• _AIM OF THE TASK_:
Could you set down the listing below exactly, leaving out its pictures?
----- DATASET -----
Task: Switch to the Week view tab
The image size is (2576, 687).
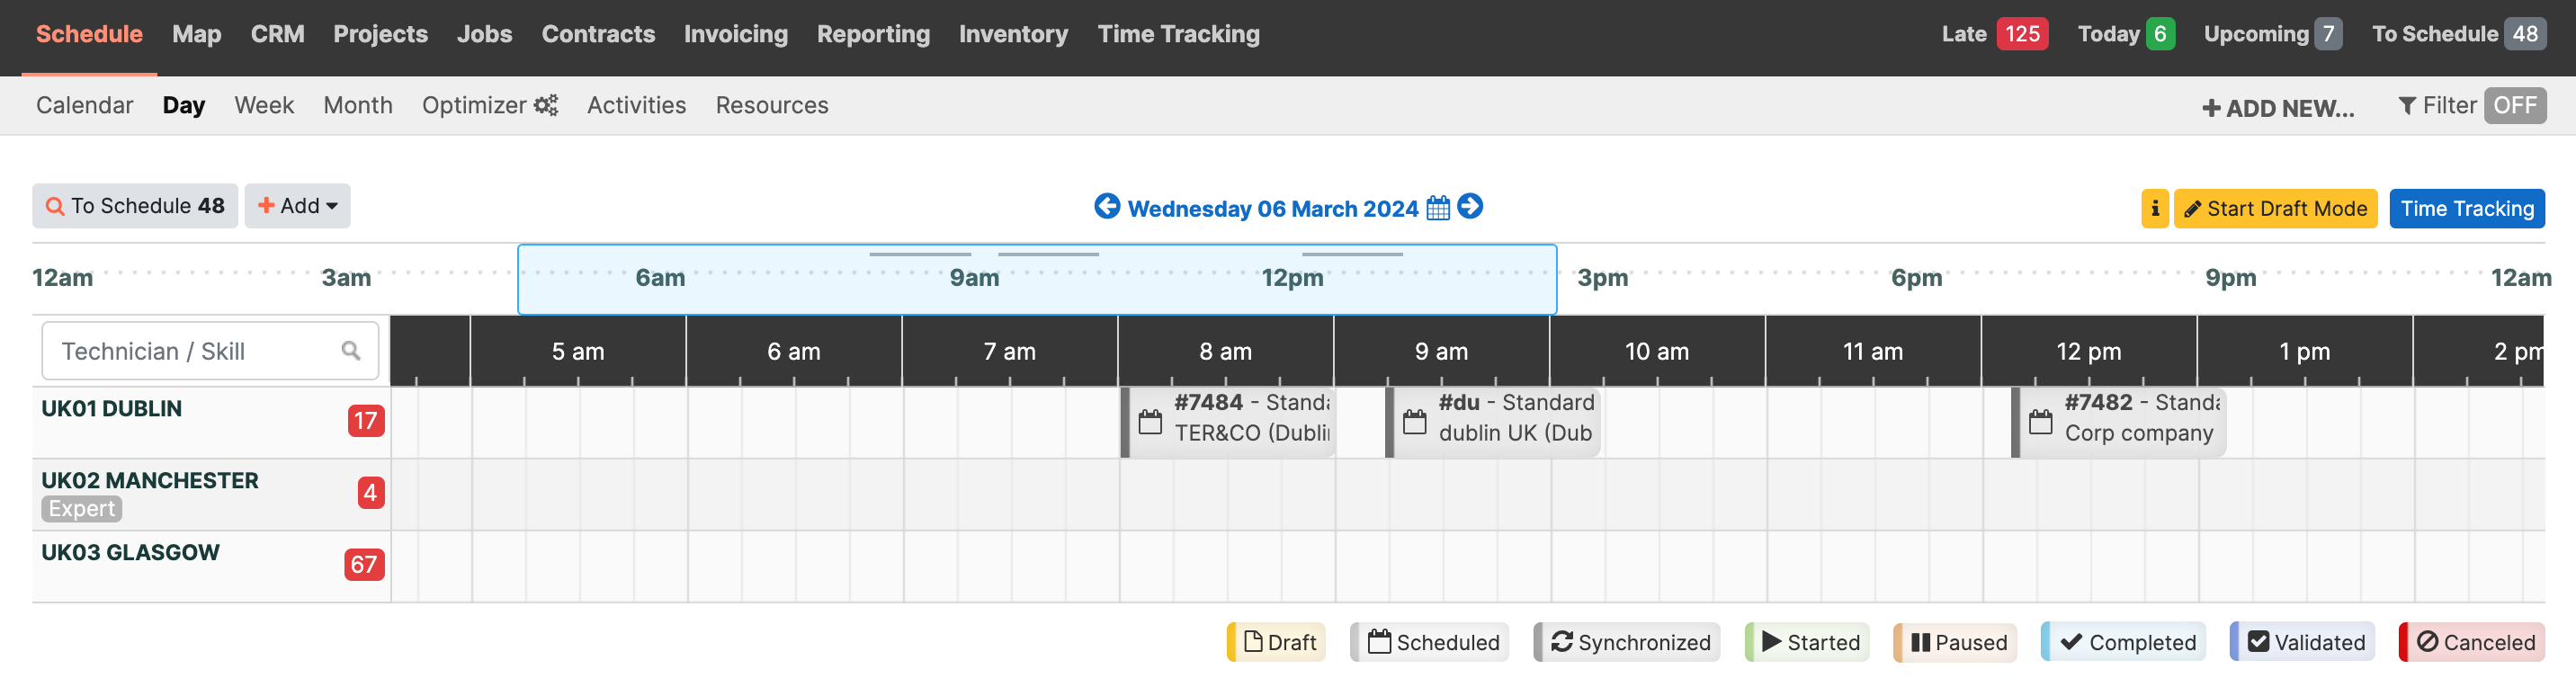Action: pos(264,105)
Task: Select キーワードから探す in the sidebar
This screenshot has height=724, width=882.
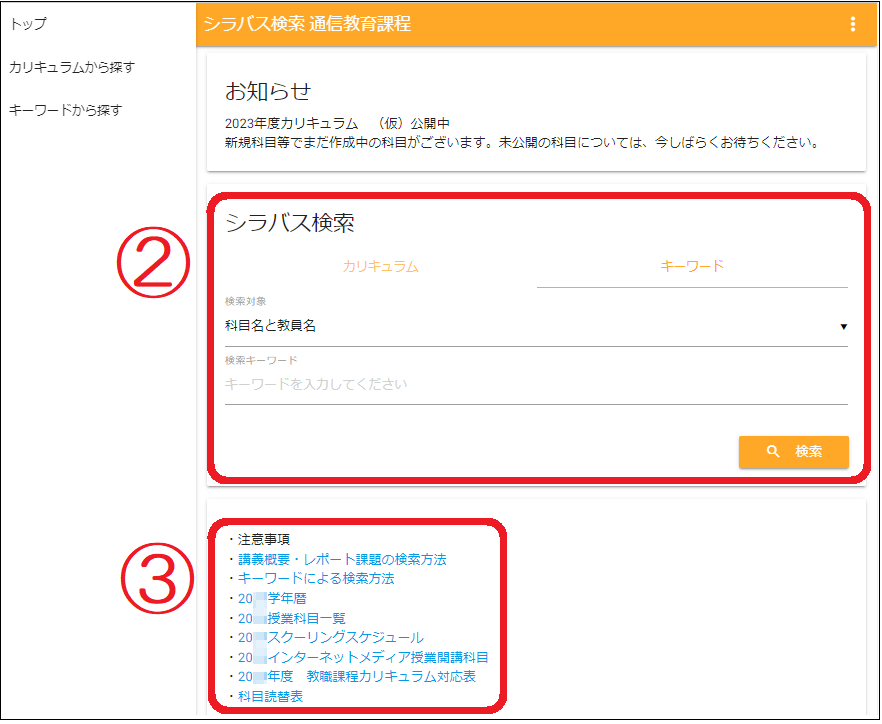Action: point(65,110)
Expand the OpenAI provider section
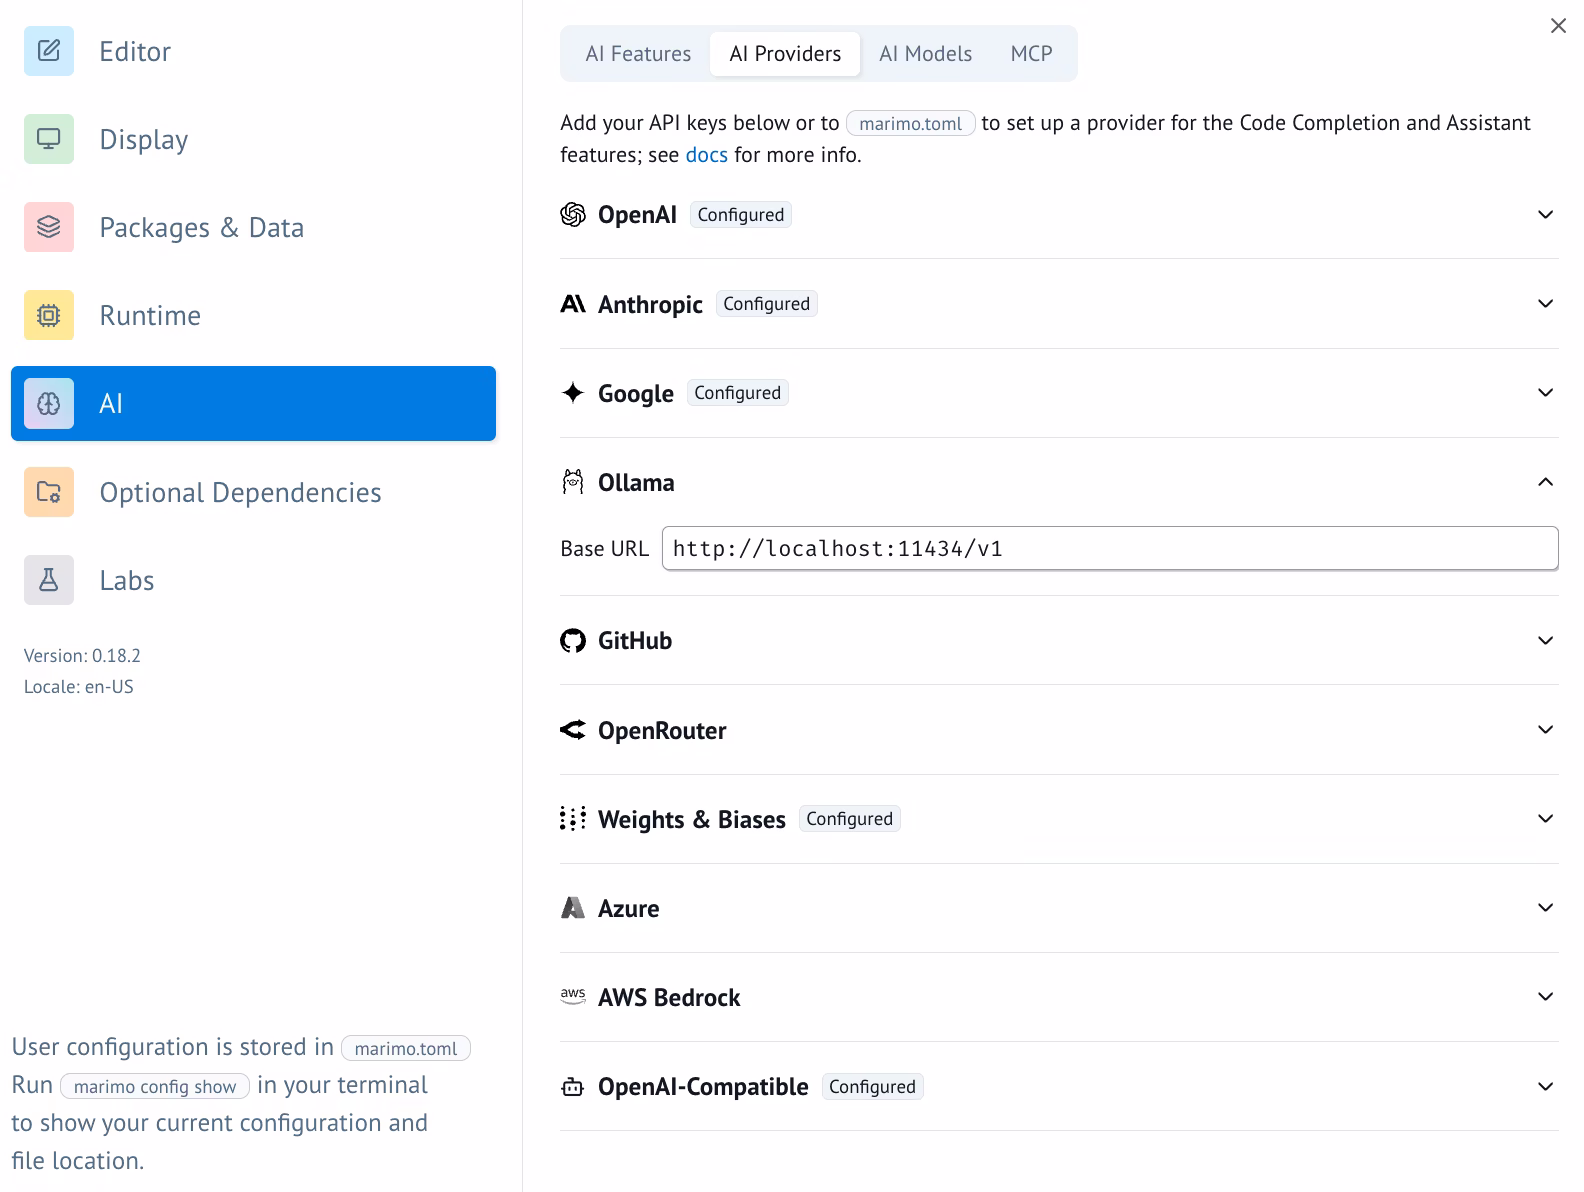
-----
• _ANSWER SPACE_:
Task: Switch to the Week view tab
The image size is (2576, 687).
Action: pos(264,105)
Task: Select キーワードから探す in the sidebar
This screenshot has height=724, width=882.
Action: point(65,110)
Expand the OpenAI provider section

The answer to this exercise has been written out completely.